Syncsort is fast – really fast!


Syncsort has always had a reputation for high performance but historically it paid no attention to marketing and not much to sales so it was only hearsay that suggested it was a product worth looking at.

That has changed recently with the company coming under new management, so I’ve been taking a look under the covers to see what is different about DMExpress, which is the company’s data integration product, and how come it holds the ETL record (by a big margin) for loading data into a warehouse.

There are a number of important points. The first is that the technology was originally developed to run on mainframes back in the 1970s. At that time you needed to be parsimonious with your use of resources and you had to squeeze every bit of performance out of whatever little memory you could access.

That frugality has been carried through into today’s product (which runs on all leading platforms). For example, by default, DMExpress uses 15% of available memory on whatever platform it is running. Other tools in this space typically take all available memory. Similarly, the product directly connects to the disk drives on the source and target rather than going through the operating system, thus cutting out any overhead associated with that process.

Secondly, and the biggest thing that makes Syncsort unique in the data integration space, is that the product is built around an optimiser in much the same way that databases have an optimiser. Of course, this only makes sense if you have lots of different ways of achieving the same results.

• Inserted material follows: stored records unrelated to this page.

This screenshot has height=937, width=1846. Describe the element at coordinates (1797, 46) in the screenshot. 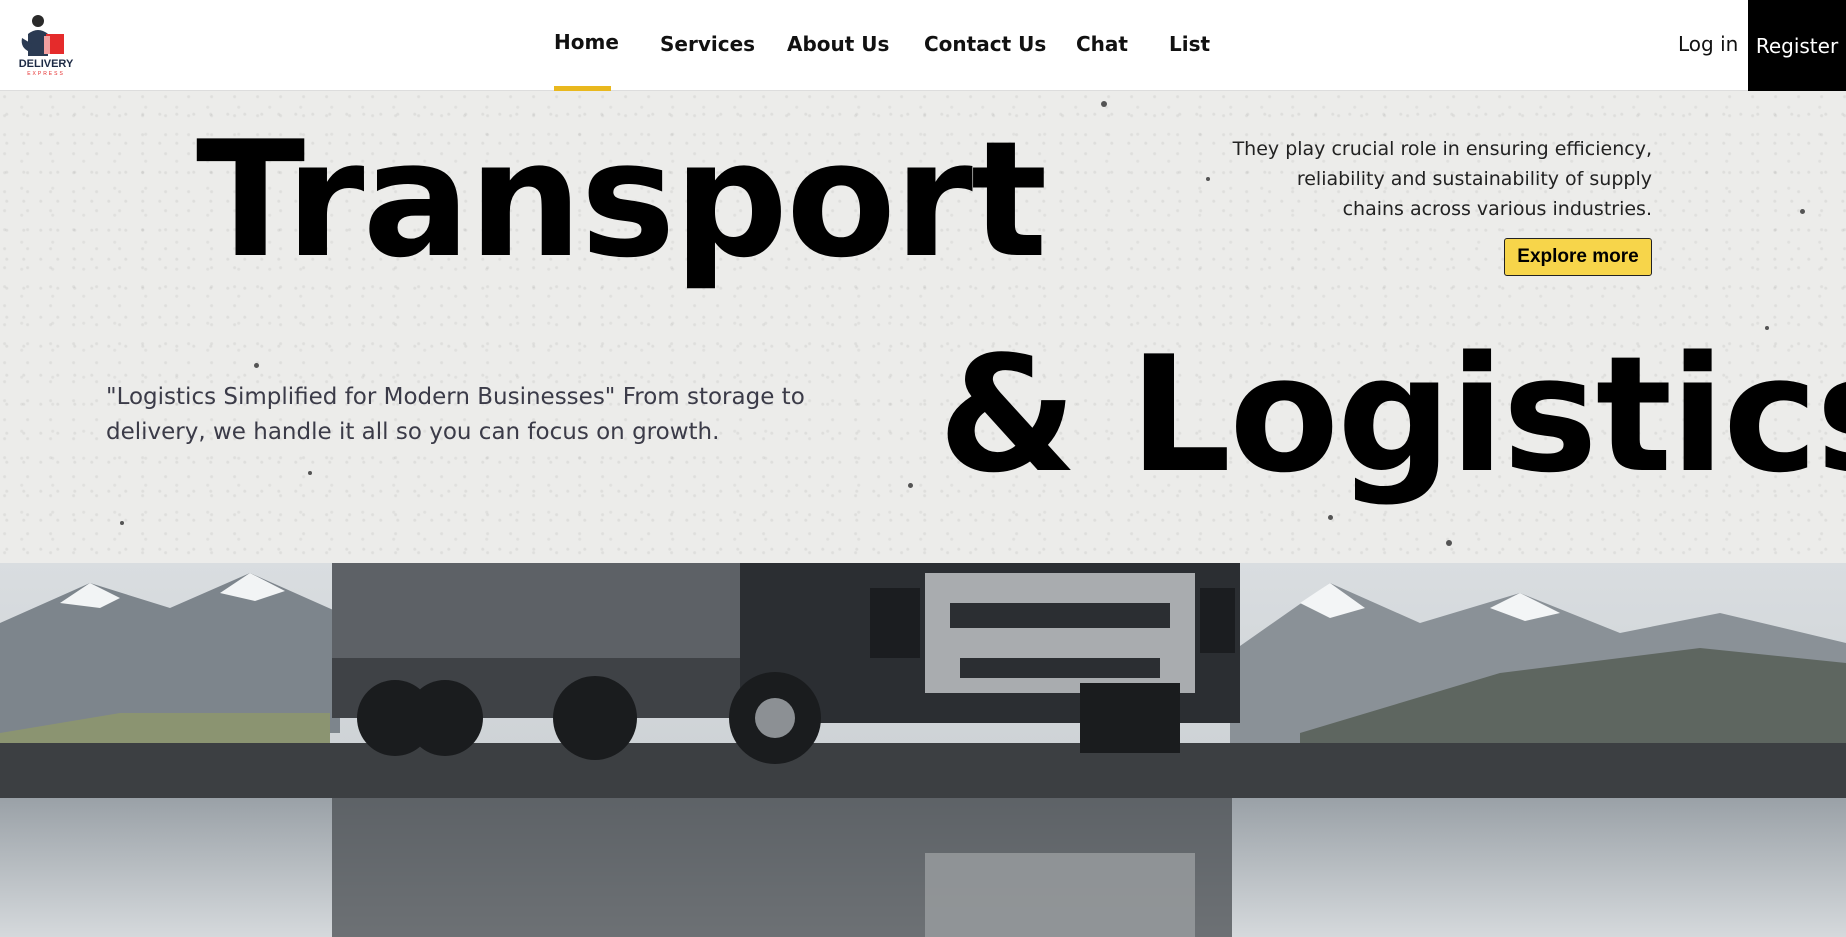

I see `register-button: Register` at that location.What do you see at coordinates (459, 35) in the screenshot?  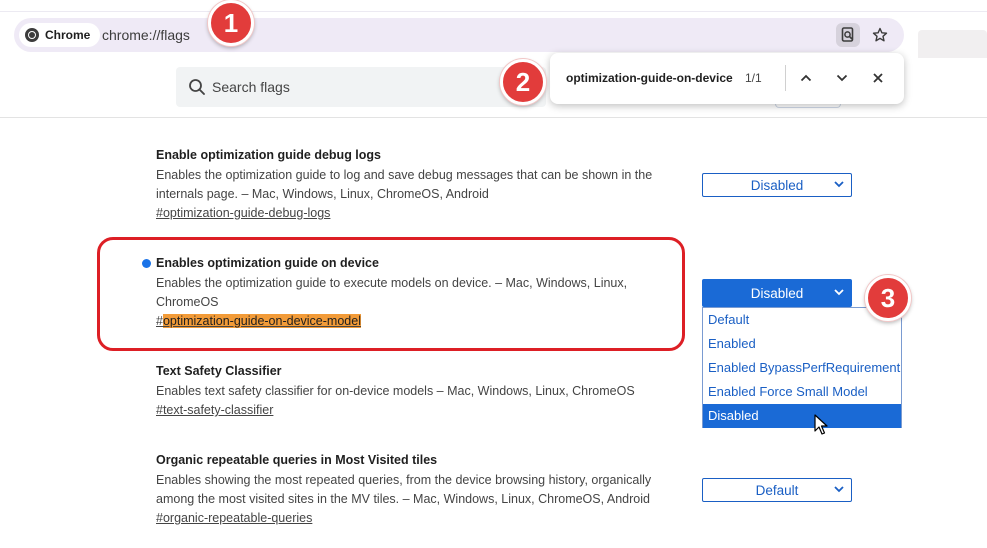 I see `address-bar: Chrome chrome://flags` at bounding box center [459, 35].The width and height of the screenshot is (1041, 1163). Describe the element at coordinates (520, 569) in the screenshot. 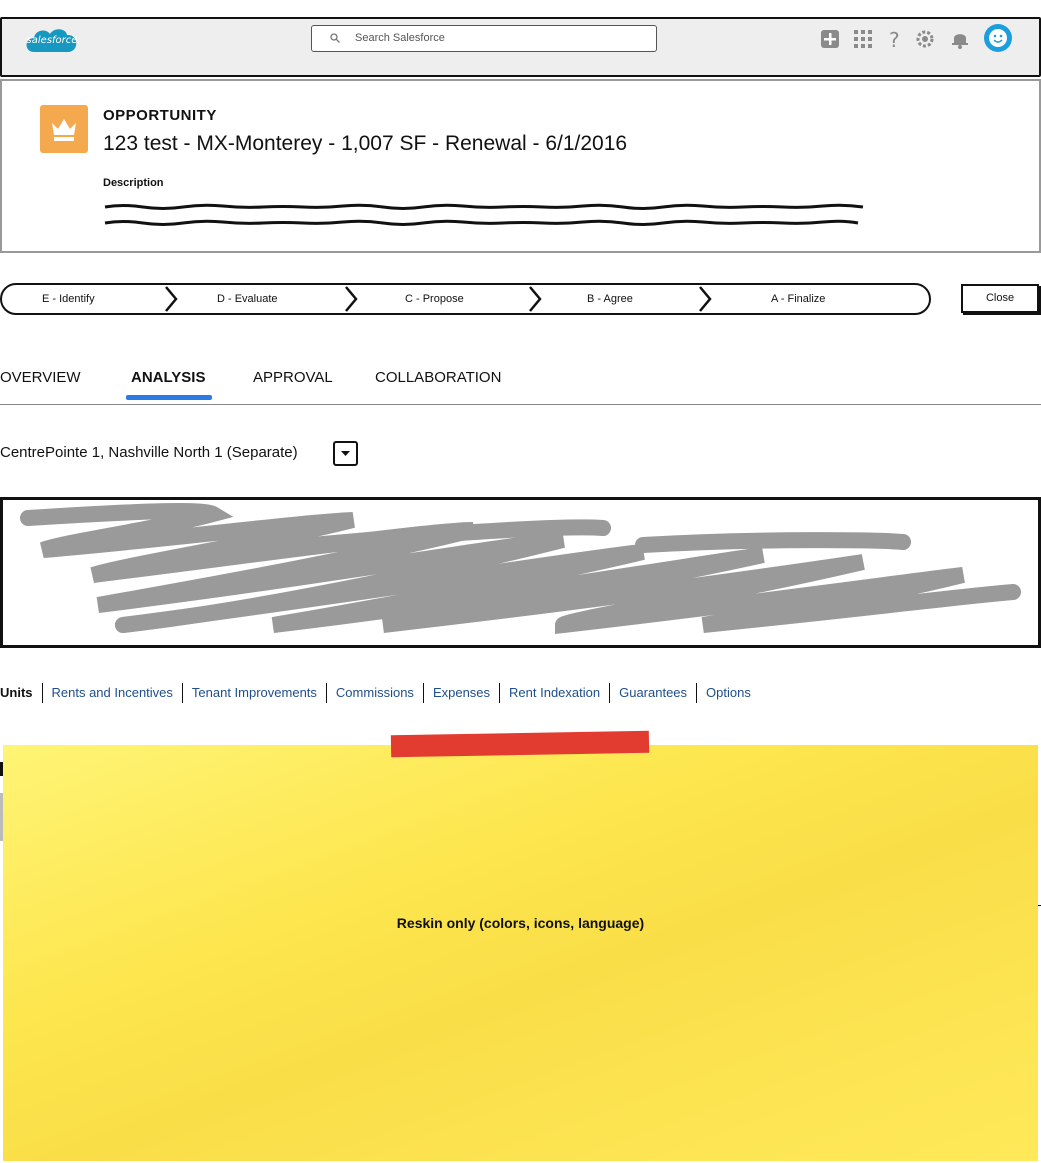

I see `scribble-placeholder` at that location. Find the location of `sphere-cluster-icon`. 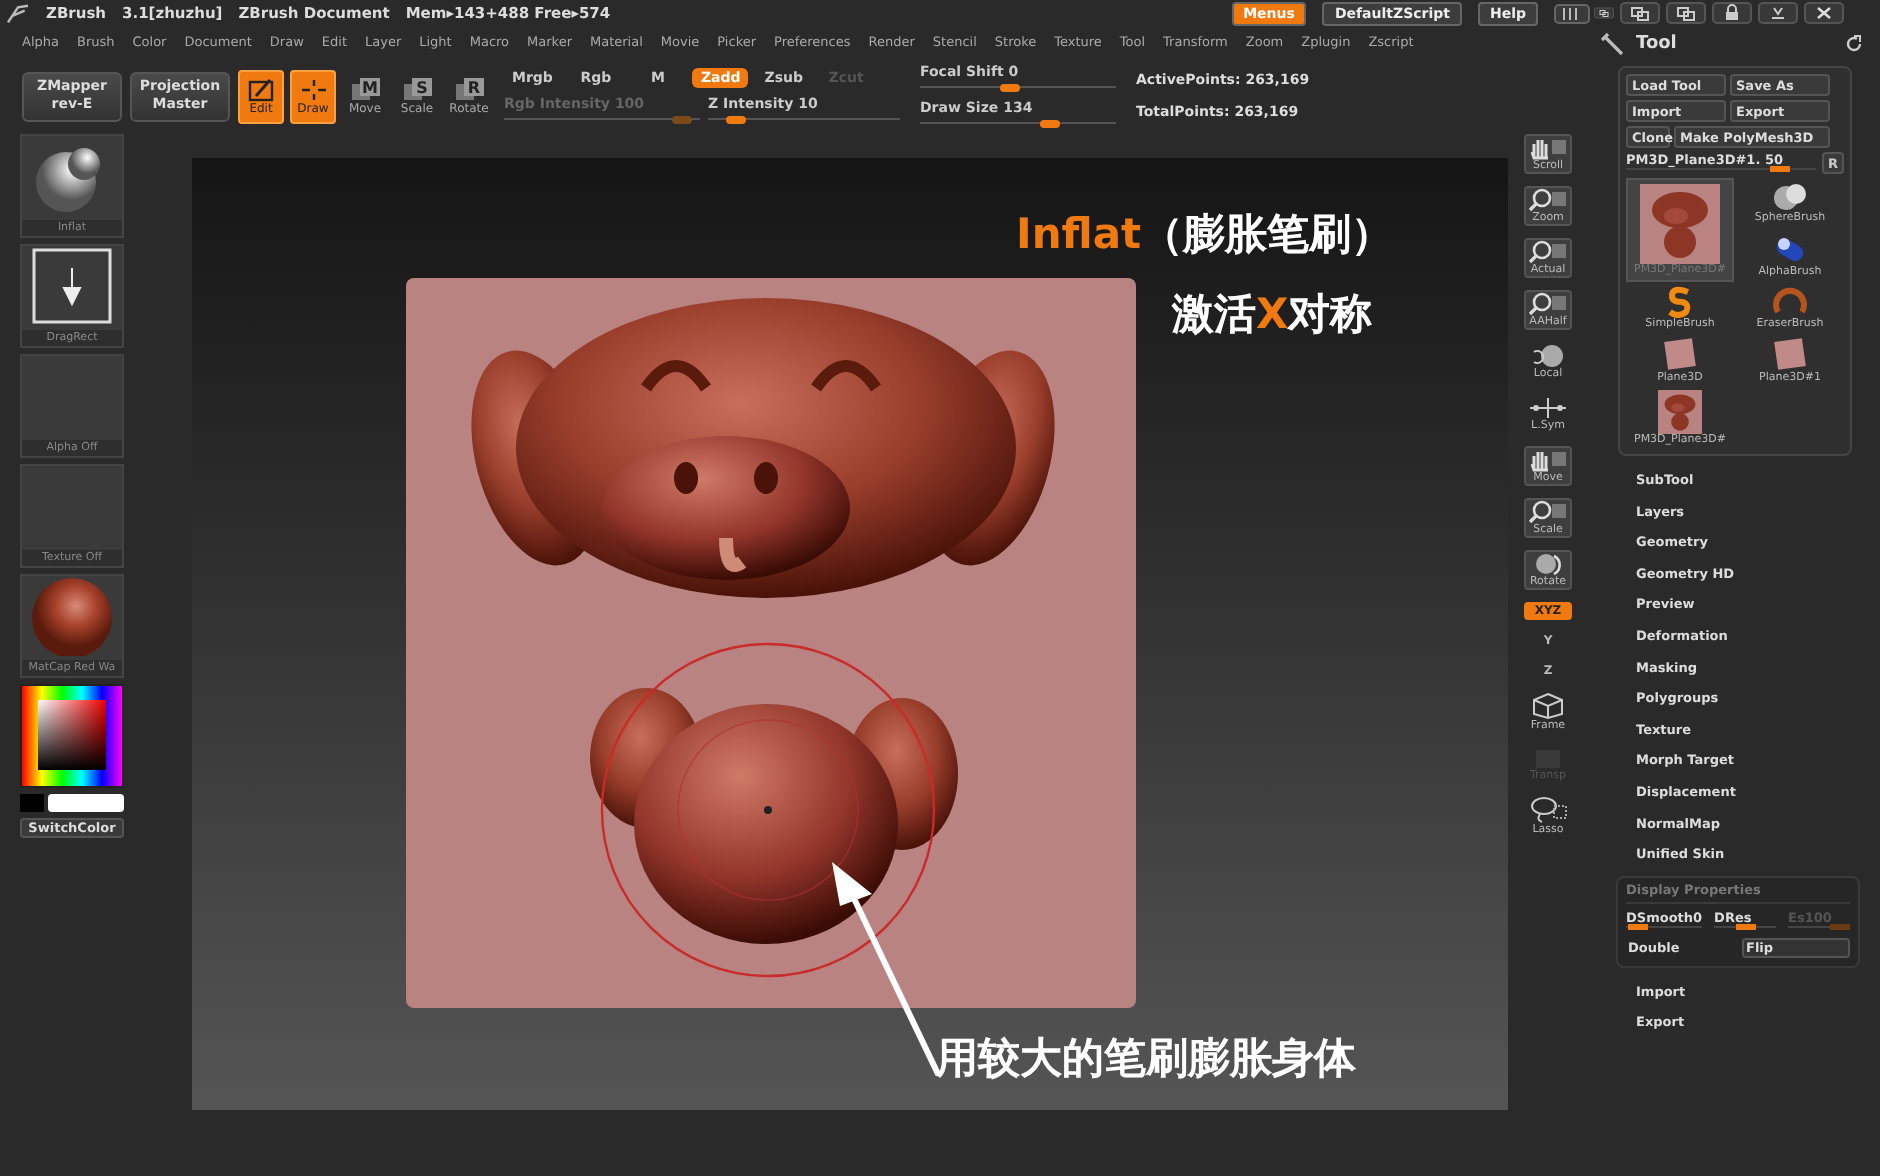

Most ETL and data integration platforms don’t have more than a few different algorithms for performing joins and sorting, for example, so it is arguable that they wouldn’t get much better performance if they did have an optimiser, because their choices are so limited. Syncsort, on the other hand, has some 30 different sort algorithms and a similarly large number of join and other algorithms. The optimiser then creates a transformation plan in the same way that a database optimiser creates a query plan.

Moreover, this optimiser is dynamic so that it monitors data movement as it is happening and, if it finds that the current algorithms being used are not optimal, then it can dynamically change the transformation plan.

I could go on but suffice it to say that DMExpress is extremely efficient and, for bulk loading at least, probably the fastest product available on the market. But efficiency, (which means better use of resources and therefore reduced costs) and performance aren’t everything, even if they are a lot.

If we go back to the discussion about the optimiser, the other big advantage with having an optimiser (and the algorithms to support it) is that the engine is effectively self-tuning. This means that you do not constantly have to tune your ETL processes, which in turn means that developers need to spend less time on maintaining existing processes and can spend more time on servicing business requests for more functionality and capability.

Finally, I should say something about Syncsort’s positioning. You might think that it is a direct competitor to Informatica or IBM and in some cases that may be true. However, it can also be treated as complementary to those products.

Many companies have significant investments in IBM or Informatica as a platform, using them for B2B purposes for example, or employing their data quality and profiling tools. Syncsort is not in those markets but it does have the necessary metadata support to allow it to act as a data movement engine in conjunction with those environments whereby you can continue to design your transformations within Informatica, say, but then use DMExpress to actually move the data. To support this Syncsort is positioning DMExpress as a Data Integration Accelerator. It certainly is.

SHARETweet about this on TwitterShare on LinkedInShare on FacebookShare on Google+Pin on PinterestDigg thisShare on RedditShare on TumblrShare on StumbleUponEmail this to someone

Philip Howard is Research Director (Data Management) at Bloor Research. Data management refers to the management, movement, governance and storage of data and involves diverse technologies that include (but are not limited to) databases and data warehousing, data integration (including ETL, data migration and data federation), data quality, master data management, metadata management and log and event management. Philip also tracks spreadsheet management and complex event processing.

  • Every business or company must lessen or tighten their costly expenditures to make room for larger net profit but if the system requires it then you must consider acquiring it. Like the cost of an SAP business one, I am sure it is costly but the system requires it and it will the business reach and compete with the challenging market and upgrade the system it has now.